U.S. natural gas futures rose about 3% on Wednesday on a decline in daily output and an increase in the amount of gas flowing to liquefied natural gas (LNG) export plants since Freeport LNG’s export facility in Texas exited an eight-month outage in February and returned to full power over the past week.
That price increase occurred despite forecasts for milder weather and lower heating demand over the next two weeks than previously expected, which should allow utilities to start injecting gas into storage this week.
Front-month gas futures for May delivery on the New York Mercantile Exchange (NYMEX) were up 5.5 cents, or 2.6%, to $2.161 per million British thermal units at 8:55 a.m. EDT (1255 GMT).
The market has been extremely volatile in recent weeks with the front-month gaining or losing more than 5% in 12 of the past 23 trading days.
With gas market volatility rising, open interest in NYMEX gas futures rose to 1.37 million contracts on Tuesday, the most since October 2021 for a fourth day in a row.
At the same time, shares outstanding in the U.S. Natural Gas Fund, an exchange-traded fund (ETF) designed to track the daily price movement of gas, rose to a record 165.9 million, topping the prior record of 161.4 million set on March 30.

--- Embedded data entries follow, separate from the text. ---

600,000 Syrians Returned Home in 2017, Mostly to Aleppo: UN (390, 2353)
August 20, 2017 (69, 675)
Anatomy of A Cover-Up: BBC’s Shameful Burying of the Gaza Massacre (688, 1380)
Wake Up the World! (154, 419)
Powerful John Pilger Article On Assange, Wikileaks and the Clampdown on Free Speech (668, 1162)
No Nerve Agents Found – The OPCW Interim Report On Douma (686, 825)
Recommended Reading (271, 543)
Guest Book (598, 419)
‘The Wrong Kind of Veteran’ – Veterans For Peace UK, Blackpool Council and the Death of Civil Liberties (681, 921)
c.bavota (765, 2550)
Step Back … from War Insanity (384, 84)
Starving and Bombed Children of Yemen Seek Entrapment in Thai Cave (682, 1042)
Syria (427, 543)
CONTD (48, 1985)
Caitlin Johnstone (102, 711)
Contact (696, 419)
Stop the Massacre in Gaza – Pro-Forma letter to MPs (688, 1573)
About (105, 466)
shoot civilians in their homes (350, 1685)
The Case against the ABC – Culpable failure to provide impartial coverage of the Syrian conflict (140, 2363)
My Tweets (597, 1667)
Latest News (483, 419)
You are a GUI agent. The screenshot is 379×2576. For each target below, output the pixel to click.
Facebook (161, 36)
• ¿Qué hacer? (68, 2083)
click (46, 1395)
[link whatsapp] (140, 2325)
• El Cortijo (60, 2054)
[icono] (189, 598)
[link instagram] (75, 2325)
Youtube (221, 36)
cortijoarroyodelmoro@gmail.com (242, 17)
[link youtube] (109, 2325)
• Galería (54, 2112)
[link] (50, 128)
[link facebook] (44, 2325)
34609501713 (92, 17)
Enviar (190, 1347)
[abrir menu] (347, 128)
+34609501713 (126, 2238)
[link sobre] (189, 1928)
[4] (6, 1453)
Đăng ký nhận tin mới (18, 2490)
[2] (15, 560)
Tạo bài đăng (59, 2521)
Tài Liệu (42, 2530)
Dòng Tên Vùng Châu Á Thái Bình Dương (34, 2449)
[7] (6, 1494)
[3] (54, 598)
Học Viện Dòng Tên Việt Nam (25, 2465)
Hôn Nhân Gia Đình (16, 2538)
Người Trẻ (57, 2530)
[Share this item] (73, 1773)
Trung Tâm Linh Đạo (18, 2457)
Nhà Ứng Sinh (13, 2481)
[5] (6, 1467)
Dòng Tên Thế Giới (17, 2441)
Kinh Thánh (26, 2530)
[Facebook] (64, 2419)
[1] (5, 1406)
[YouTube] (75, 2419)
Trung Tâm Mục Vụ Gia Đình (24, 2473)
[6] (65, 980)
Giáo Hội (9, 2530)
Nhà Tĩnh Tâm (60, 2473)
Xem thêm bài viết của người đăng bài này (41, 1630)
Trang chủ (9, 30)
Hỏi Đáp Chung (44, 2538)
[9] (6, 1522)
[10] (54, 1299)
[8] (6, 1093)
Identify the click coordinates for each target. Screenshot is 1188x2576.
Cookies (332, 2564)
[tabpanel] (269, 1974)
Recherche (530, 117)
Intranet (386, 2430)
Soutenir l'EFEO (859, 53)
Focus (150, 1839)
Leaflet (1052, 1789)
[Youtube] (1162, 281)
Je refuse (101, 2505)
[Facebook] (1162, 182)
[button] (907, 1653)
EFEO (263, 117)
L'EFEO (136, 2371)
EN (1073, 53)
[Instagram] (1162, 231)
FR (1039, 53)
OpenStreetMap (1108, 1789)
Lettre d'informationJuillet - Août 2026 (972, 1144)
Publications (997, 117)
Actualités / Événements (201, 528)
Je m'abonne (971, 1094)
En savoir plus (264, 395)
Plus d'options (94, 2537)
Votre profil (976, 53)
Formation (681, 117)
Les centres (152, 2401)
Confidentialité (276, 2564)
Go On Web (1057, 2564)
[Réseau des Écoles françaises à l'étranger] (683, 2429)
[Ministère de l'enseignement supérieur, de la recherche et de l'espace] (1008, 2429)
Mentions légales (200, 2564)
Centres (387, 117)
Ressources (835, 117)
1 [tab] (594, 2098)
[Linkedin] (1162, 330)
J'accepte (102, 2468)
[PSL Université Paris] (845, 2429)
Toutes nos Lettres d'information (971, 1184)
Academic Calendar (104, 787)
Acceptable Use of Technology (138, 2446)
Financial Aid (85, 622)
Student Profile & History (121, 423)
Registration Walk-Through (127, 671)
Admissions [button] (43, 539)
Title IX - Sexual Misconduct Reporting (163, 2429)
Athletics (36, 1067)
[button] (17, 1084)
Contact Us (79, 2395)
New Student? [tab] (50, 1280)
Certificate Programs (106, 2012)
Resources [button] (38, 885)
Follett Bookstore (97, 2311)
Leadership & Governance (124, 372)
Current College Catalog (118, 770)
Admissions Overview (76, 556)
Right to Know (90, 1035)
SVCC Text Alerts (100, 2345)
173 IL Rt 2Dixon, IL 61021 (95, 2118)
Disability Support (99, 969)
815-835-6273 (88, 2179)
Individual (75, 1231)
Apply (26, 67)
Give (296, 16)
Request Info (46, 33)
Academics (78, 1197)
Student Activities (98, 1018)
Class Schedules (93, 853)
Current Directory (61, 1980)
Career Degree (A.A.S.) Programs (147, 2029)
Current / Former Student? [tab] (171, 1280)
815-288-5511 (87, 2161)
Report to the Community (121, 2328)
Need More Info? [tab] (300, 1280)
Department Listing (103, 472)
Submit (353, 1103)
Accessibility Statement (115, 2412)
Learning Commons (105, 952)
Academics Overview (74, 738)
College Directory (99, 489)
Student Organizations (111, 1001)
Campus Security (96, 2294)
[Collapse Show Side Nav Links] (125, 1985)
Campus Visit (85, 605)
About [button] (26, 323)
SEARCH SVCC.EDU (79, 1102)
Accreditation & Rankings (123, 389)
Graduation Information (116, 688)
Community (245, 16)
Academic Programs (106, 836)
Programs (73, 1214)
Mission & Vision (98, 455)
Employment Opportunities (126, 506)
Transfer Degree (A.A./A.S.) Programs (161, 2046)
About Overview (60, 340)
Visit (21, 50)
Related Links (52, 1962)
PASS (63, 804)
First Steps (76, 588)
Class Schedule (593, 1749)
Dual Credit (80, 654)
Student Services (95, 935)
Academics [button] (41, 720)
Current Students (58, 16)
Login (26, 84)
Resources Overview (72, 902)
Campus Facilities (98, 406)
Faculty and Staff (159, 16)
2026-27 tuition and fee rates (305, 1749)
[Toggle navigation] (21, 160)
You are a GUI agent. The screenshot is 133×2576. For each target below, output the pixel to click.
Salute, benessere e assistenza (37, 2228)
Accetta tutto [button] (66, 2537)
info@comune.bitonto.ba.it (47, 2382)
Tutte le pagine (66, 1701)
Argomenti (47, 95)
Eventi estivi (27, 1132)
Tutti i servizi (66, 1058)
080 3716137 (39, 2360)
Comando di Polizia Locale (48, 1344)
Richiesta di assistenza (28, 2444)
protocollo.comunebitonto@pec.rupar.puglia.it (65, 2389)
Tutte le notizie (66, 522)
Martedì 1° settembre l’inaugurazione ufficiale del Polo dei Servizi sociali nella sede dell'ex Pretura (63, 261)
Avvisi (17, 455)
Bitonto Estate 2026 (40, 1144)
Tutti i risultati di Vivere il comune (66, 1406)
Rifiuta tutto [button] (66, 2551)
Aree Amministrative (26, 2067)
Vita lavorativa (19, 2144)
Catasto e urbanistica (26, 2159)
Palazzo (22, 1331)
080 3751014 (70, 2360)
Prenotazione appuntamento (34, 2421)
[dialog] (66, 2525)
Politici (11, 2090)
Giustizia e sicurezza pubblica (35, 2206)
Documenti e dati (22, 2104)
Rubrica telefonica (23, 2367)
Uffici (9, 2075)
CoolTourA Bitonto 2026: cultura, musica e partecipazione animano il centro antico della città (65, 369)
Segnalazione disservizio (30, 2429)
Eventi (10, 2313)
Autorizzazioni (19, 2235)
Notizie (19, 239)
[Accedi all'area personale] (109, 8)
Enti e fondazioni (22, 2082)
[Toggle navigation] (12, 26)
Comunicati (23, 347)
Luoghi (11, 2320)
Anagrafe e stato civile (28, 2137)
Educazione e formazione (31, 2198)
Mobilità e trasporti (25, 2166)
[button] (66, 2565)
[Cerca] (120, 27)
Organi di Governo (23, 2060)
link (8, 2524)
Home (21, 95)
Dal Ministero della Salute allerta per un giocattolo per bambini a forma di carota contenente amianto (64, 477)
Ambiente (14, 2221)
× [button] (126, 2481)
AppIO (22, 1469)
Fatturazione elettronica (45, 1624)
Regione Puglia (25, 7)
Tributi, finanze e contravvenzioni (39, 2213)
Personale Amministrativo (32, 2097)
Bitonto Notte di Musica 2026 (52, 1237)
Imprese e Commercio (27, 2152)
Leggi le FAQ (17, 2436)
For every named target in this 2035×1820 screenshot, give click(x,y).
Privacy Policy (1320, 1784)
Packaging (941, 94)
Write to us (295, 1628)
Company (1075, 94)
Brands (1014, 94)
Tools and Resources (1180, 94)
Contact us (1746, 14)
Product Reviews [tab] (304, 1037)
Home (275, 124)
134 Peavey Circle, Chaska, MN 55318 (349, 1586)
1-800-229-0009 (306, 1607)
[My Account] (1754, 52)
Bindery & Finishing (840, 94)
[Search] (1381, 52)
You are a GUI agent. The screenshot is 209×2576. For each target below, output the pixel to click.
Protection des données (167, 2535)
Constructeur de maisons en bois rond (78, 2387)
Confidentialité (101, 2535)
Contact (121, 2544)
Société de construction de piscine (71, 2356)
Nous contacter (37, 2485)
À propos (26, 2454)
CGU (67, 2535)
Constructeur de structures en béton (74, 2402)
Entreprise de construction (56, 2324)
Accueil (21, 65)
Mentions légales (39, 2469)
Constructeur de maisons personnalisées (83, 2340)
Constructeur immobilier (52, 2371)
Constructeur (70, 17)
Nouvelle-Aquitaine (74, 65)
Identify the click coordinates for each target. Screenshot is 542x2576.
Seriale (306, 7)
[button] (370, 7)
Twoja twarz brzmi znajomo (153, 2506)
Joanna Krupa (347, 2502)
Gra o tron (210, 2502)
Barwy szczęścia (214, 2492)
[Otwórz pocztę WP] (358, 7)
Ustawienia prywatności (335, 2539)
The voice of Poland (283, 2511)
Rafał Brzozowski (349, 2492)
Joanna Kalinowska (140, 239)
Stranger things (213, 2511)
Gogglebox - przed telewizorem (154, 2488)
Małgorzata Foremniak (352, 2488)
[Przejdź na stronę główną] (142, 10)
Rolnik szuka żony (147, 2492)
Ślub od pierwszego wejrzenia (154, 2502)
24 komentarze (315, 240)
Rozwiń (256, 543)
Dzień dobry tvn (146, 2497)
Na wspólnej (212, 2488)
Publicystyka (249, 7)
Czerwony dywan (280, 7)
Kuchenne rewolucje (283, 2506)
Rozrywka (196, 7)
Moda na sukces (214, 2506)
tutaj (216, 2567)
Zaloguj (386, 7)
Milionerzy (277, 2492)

Freeport LNG’s export plant, which shut in June 2022 after a fire, was on track to pull in about 2.2 billion cubic feet per day (bcfd) of gas on Wednesday, down from 2.3 bcfd on Monday and Tuesday, according to data provider Refinitiv.
That, however, was still above the 2.1 bcfd of gas Freeport LNG can turn into LNG for export. LNG plants can pull in more gas than they can turn into LNG because they use some of the fuel to power equipment used to produce LNG.
Average gas flows to all seven big U.S. LNG export plants rose to 13.9 bcfd so far in April, up from a record 13.2 bcfd in March.
The seven big U.S. LNG export plants can turn about 13.8 bcfd of gas into LNG.
SUPPLY AND DEMAND
Refinitiv said average gas output in the U.S. Lower 48 states has risen to 99.9 bcfd so far in April, up from 99.7 bcfd in March. That compares with a monthly record of 100.4 bcfd in January 2023.
On a daily basis, however, gas output was on track to decline 2.4 bcfd over the last three days to a preliminary two-month low of 98.5 bcfd on Wednesday. Most of the declines this week were in Pennsylvania and West Virginia.
Meteorologists projected the weather in the Lower 48 states would remain mostly warmer than normal through April 20, except for a few near-normal days from April 6-8.
With warmer spring-like weather expected to keep reducing the amount of gas burned to heat homes and businesses, Refinitiv forecast U.S. gas demand, including exports, would drop from 101.7 bcfd this week to 95.2 bcfd next week. Those forecasts were lower than Refinitiv’s outlook on Tuesday.
Mostly mild weather over the 2022-2023 winter allowed utilities to leave more gas in storage than usual and should enable them to start injecting fuel into inventories this week.
Gas stockpiles were about 21% above their five-year average (2018-2022) during the week ended March 24 and were expected to end about 20% above normal during the colder-than-normal week ended March 31, according to federal data and analysts’ estimates.